Это было семнадцать лет назад, так что говорить об этом скорее неудобно, чем больно. В основном неловко за других людей, которые, услышав эту новость, ищут, что бы сказать.

— Мне так жаль это слышать, — говорит Том, и его гулкий голос наполняет комнату ощутимым спокойствием.

— Я потерял свою мать несколько лет назад, — говорит Патрик. — От такого никогда не оправиться.

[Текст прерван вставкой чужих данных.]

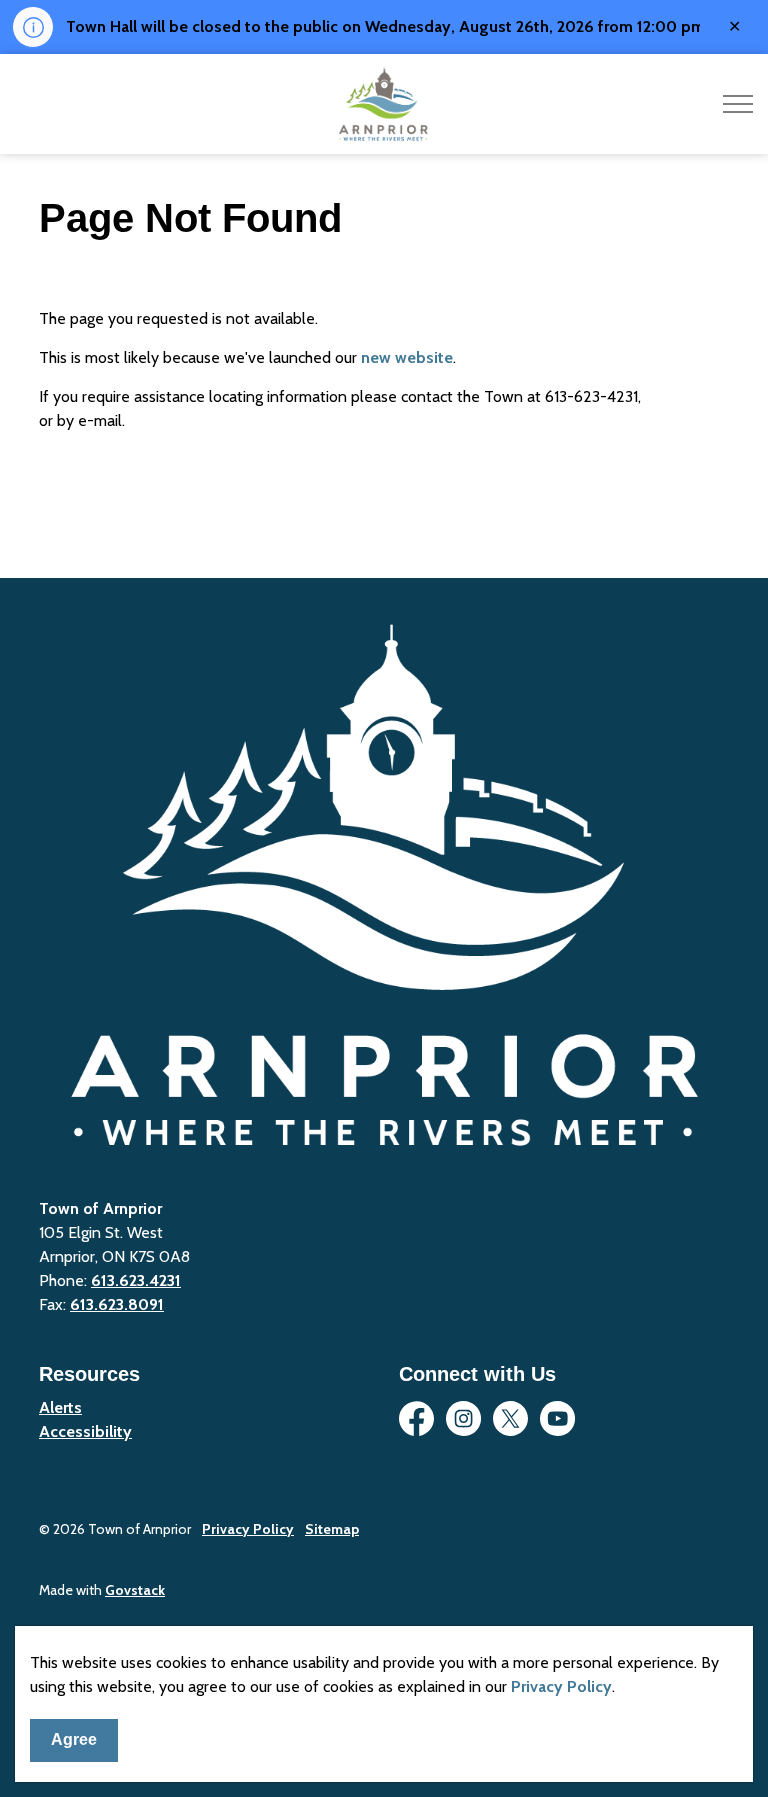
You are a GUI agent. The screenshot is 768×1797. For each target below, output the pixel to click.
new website (407, 357)
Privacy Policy (561, 1686)
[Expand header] (738, 104)
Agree (74, 1739)
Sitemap (332, 1529)
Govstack (135, 1590)
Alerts (60, 1407)
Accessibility (85, 1431)
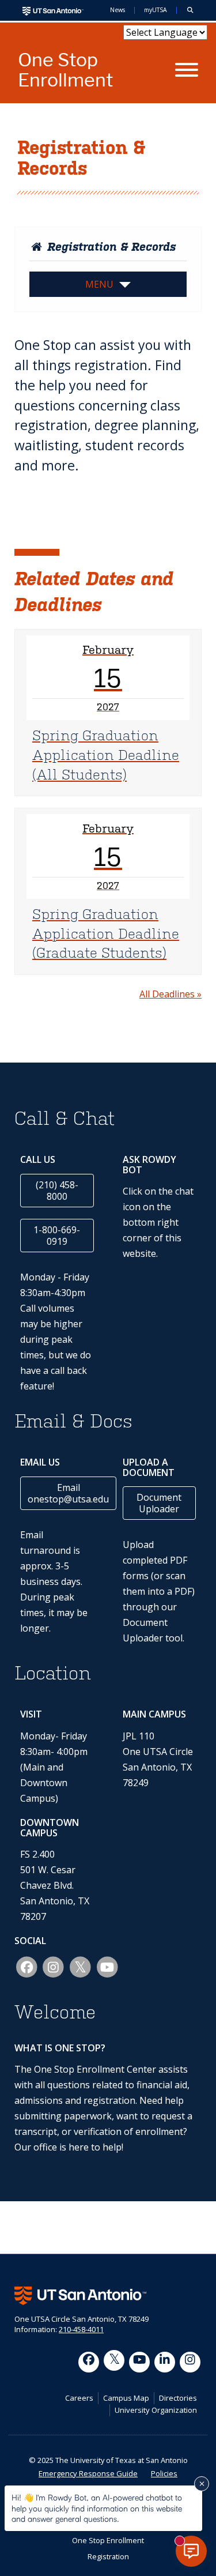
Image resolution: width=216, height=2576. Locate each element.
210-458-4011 (81, 2329)
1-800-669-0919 (56, 1235)
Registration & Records (110, 247)
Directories (178, 2398)
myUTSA (155, 10)
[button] (190, 10)
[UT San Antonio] (53, 10)
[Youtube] (139, 2362)
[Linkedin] (164, 2362)
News (117, 10)
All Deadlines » (170, 994)
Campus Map (126, 2398)
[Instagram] (190, 2362)
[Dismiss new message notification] (201, 2483)
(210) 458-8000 (57, 1190)
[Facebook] (88, 2362)
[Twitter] (114, 2360)
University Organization (156, 2410)
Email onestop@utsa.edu (68, 1493)
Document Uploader (159, 1503)
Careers (79, 2398)
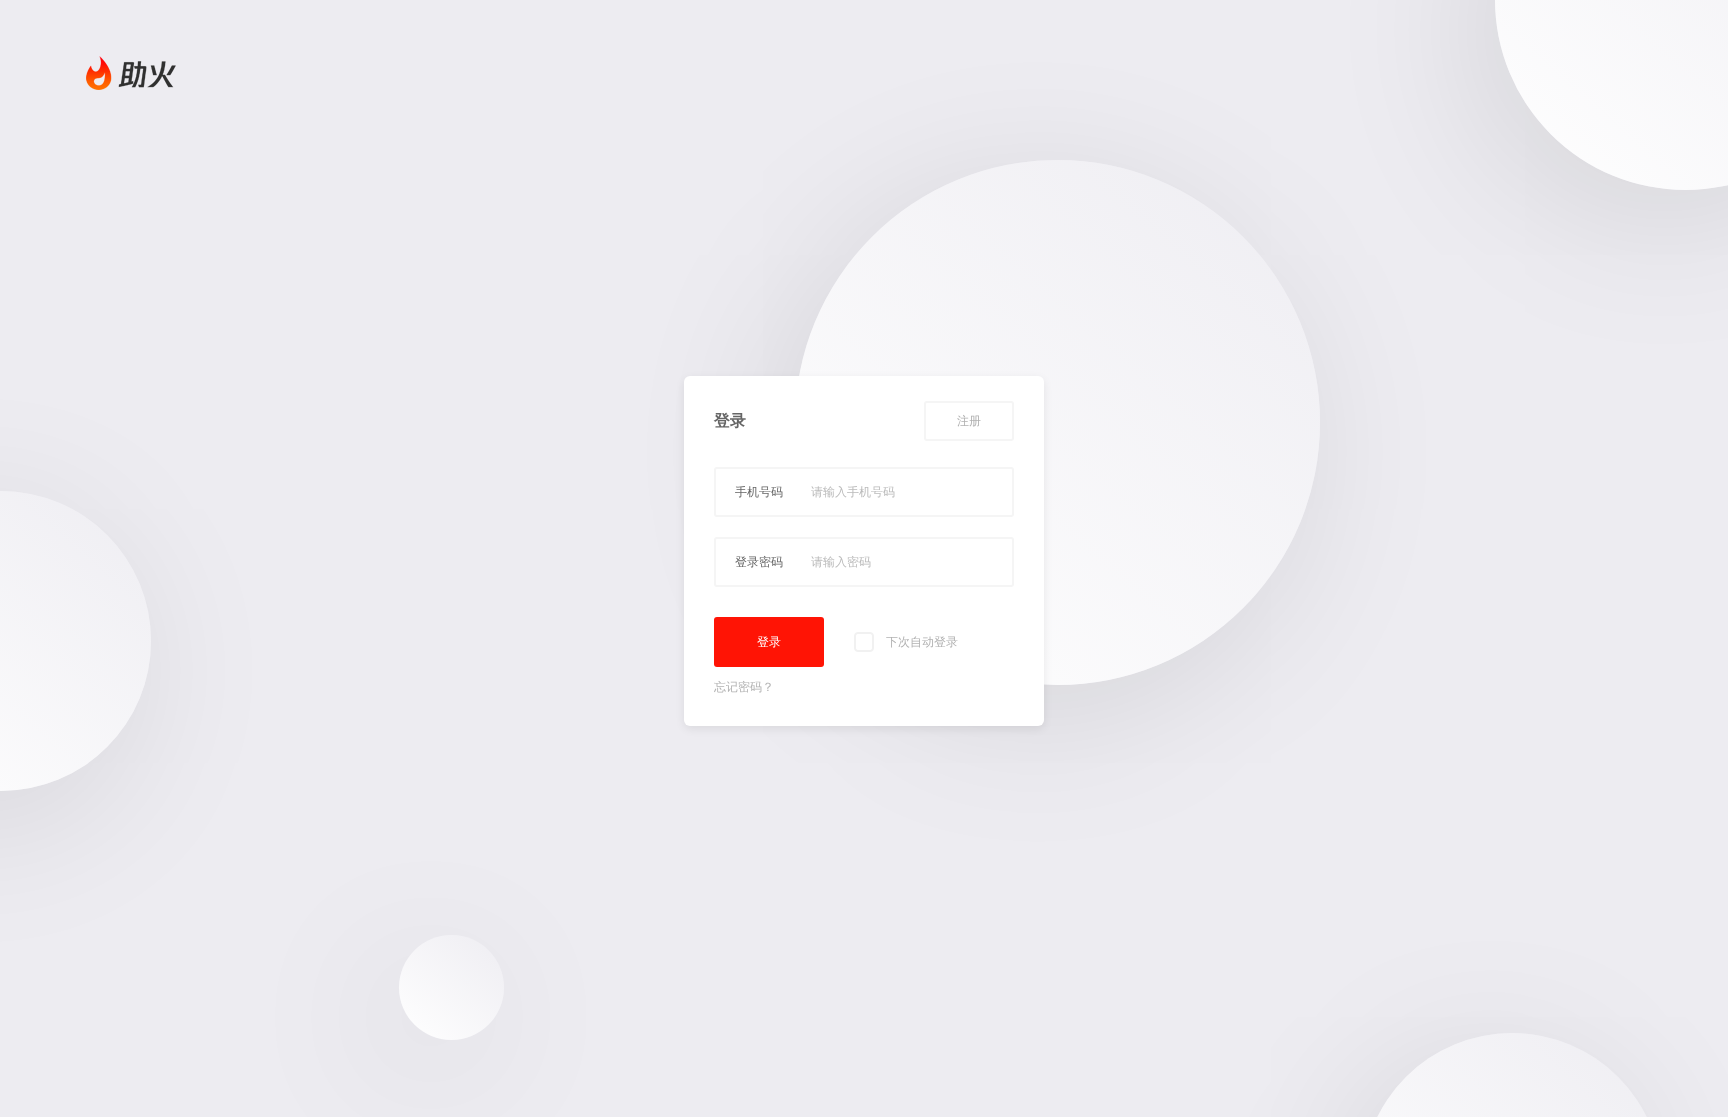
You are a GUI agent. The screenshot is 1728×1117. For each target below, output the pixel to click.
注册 (969, 421)
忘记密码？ (744, 687)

— Никогда, — соглашаюсь я, внезапно почувствовав родство с Патриком. — Но, отвечая на твой вопрос, Диана, скажу, что моя мама была домохозяйкой. А до того — учительницей в начальных классах.

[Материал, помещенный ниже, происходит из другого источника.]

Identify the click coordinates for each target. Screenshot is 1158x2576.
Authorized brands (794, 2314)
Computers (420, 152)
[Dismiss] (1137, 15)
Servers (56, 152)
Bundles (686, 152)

Я всегда с гордостью говорю, что она была учительницей. После ее смерти огромное число людей рассказывали мне, какой замечательной учительницей она была, сколько всего она сделала для своих учеников. Какая жалость, что она так и не вернулась к преподаванию, даже когда я сама пошла в школу.

— Какой смысл рожать ребенка, если не собираешься быть с ним рядом и наслаждаться каждой минутой? — говорила она, и это забавно, потому что она все равно не смогла быть рядом и наслаждаться каждой минутой со мной, поскольку умерла, когда мне было тринадцать.

— Ее звали… — начинаю я, и в этот момент Диана встает.

Мы все замолкаем и провожаем ее взглядом. Впервые я понимаю, что значит слово «матриарх» и какую власть дает такой статус.

— Ну ладно, — говорит она. — Думаю, ужин готов, если все не против перебраться за стол.

И на этом разговору о моей матери приходит конец.

На ужин у нас жареная баранина. Диана сама готовит и подает. Учитывая размеры дома, я почти ожидала, что появятся официантки или еще какая-то обслуга, но по крайней мере эта часть вечера проходит в комфортной семейной обстановке.

— На меня большое впечатление производит твоя работа, — говорю я, когда Диана наконец садится, положив всем еду на тарелки. — Олли так гордится тобой, что говорит о ней с каждым, кто готов слушать.

Диана рассеянно улыбается мне и тянется за цветной капустой под сырным соусом.

— Неужели?

— Честное слово. Мне бы очень хотелось узнать побольше.

Диана накладывает себе на тарелку немного цветной капусты, сосредоточившись на движениях так, словно проводит операцию на сердце.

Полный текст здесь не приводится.